*Aim*
Can you transcribe the following entries line for line, without changing anything?

*Information supplied*
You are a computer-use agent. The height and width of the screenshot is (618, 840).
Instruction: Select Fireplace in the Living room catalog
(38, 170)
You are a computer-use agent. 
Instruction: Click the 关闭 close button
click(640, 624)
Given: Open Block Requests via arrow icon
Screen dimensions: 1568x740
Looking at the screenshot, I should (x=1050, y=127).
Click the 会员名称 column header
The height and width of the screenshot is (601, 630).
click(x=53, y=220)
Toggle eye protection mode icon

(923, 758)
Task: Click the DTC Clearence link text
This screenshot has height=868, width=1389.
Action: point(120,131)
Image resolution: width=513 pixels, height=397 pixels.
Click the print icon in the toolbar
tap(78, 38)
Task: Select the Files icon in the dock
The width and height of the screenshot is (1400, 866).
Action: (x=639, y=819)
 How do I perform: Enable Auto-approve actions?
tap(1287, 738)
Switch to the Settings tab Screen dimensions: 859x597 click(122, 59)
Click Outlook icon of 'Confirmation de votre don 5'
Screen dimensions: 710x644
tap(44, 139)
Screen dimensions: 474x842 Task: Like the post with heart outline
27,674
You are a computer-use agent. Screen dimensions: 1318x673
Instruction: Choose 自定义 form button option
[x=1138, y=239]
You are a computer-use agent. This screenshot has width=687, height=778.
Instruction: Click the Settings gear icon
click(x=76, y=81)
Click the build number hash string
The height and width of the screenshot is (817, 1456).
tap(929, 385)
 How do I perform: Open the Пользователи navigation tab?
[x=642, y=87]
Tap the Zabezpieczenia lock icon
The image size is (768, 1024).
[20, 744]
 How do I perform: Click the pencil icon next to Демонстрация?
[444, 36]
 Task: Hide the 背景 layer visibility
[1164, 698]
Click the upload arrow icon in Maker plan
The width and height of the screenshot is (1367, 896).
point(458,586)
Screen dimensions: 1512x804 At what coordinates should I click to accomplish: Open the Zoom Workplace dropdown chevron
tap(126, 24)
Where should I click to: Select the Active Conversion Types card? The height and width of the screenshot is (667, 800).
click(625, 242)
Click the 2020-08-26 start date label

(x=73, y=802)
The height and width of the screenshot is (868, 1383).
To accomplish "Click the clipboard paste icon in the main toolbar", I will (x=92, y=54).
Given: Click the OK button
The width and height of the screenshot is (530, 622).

*Worked solution*
You are a computer-use agent. The height and width of the screenshot is (618, 840).
Instruction: Select Fireplace in the Living room catalog
(38, 170)
You are a computer-use agent. 
Instruction: Click the 关闭 close button
click(640, 624)
Given: Open Block Requests via arrow icon
Screen dimensions: 1568x740
Looking at the screenshot, I should (x=1050, y=127).
Click the 会员名称 column header
The height and width of the screenshot is (601, 630).
click(x=53, y=220)
Toggle eye protection mode icon

(923, 758)
Task: Click the DTC Clearence link text
This screenshot has height=868, width=1389.
Action: point(120,131)
Image resolution: width=513 pixels, height=397 pixels.
Click the print icon in the toolbar
tap(78, 38)
Task: Select the Files icon in the dock
The width and height of the screenshot is (1400, 866).
Action: (x=639, y=819)
 How do I perform: Enable Auto-approve actions?
tap(1287, 738)
Switch to the Settings tab Screen dimensions: 859x597 click(122, 59)
Click Outlook icon of 'Confirmation de votre don 5'
Screen dimensions: 710x644
tap(44, 139)
Screen dimensions: 474x842 Task: Like the post with heart outline
27,674
You are a computer-use agent. Screen dimensions: 1318x673
Instruction: Choose 自定义 form button option
[x=1138, y=239]
You are a computer-use agent. This screenshot has width=687, height=778.
Instruction: Click the Settings gear icon
click(x=76, y=81)
Click the build number hash string
The height and width of the screenshot is (817, 1456).
tap(929, 385)
 How do I perform: Open the Пользователи navigation tab?
[x=642, y=87]
Tap the Zabezpieczenia lock icon
The image size is (768, 1024).
[20, 744]
 How do I perform: Click the pencil icon next to Демонстрация?
[444, 36]
 Task: Hide the 背景 layer visibility
[1164, 698]
Click the upload arrow icon in Maker plan
The width and height of the screenshot is (1367, 896).
point(458,586)
Screen dimensions: 1512x804 At what coordinates should I click to accomplish: Open the Zoom Workplace dropdown chevron
tap(126, 24)
Where should I click to: Select the Active Conversion Types card? The height and width of the screenshot is (667, 800).
click(625, 242)
Click the 2020-08-26 start date label

(x=73, y=802)
The height and width of the screenshot is (868, 1383).
To accomplish "Click the clipboard paste icon in the main toolbar", I will (x=92, y=54).
Given: Click the OK button
The width and height of the screenshot is (530, 622).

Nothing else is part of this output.